Jangloos
- Author: Shaukat Siddiqui
- Language: Urdu;
- Subject: Socio-political and fiction
- Genre: Political fiction
- Set in: Central Punjab, Pakistan
- Published: 1987
- Publisher: Raktab Publications, Karachi
- Publication place: Pakistan
- Media type: Hardcover
- ISBN: 978-969-754-606-0

= Jangloos =

1987 novel by Shaukat Siddiqui

Title card of the Jangloos TV series.

Jangloos is an Urdu novel written by Pakistani author Shaukat Siddiqui, and first published in 1987. Set against the backdrop of Central Punjab, the novel tells the story of two prisoners who escape from jail. Jangloos is the second novel of Siddiqui after his debut, Khuda Ki Basti. Primarily in Urdu, the novel also has Punjabi as its secondary language.
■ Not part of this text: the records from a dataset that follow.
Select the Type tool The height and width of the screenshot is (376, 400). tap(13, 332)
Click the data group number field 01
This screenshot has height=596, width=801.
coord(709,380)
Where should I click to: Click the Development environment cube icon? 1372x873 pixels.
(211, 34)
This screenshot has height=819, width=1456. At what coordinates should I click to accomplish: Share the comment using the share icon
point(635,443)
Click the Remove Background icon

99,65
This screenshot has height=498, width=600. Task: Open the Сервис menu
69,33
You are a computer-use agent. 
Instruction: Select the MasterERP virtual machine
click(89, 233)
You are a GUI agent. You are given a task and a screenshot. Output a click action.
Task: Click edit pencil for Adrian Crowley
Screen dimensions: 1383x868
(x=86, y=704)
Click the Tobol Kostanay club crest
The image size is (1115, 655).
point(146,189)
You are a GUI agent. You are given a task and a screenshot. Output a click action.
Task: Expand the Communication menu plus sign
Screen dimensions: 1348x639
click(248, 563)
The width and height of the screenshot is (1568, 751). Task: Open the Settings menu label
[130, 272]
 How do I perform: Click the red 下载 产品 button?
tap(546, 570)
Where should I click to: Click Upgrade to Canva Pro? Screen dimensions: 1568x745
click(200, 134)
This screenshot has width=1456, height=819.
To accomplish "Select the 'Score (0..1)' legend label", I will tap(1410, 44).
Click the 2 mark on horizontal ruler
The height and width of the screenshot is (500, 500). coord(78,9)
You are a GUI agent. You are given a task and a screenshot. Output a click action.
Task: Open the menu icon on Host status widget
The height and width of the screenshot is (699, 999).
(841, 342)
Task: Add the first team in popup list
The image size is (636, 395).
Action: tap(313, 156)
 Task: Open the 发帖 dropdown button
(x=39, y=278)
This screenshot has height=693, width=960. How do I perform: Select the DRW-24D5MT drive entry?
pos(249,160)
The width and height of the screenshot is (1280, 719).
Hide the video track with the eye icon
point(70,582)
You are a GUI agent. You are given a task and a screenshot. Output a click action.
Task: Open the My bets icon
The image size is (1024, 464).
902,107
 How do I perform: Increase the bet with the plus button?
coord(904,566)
It was adapted into a television series which aired on PTV in 1989.

==Plot summary==
The story is set against the backdrop of central Punjab, Pakistan, where two prisoners, Raheem Dad and Lali, escape from Central Jail Sahiwal. In an attempt to hide from the authorities, they face various hurdles and come across several criminals.

==Adaptation==
The novel was adapted as a television series of the same name by PTV, which was broadcast in 1989 and directed by Kazim Pasha. The series was left unfinished, and only the first volume of the novel was adapted. The protagonist characters were played by M. Warsi (as Laali) and Shabbir Jan (as Raheem Dad).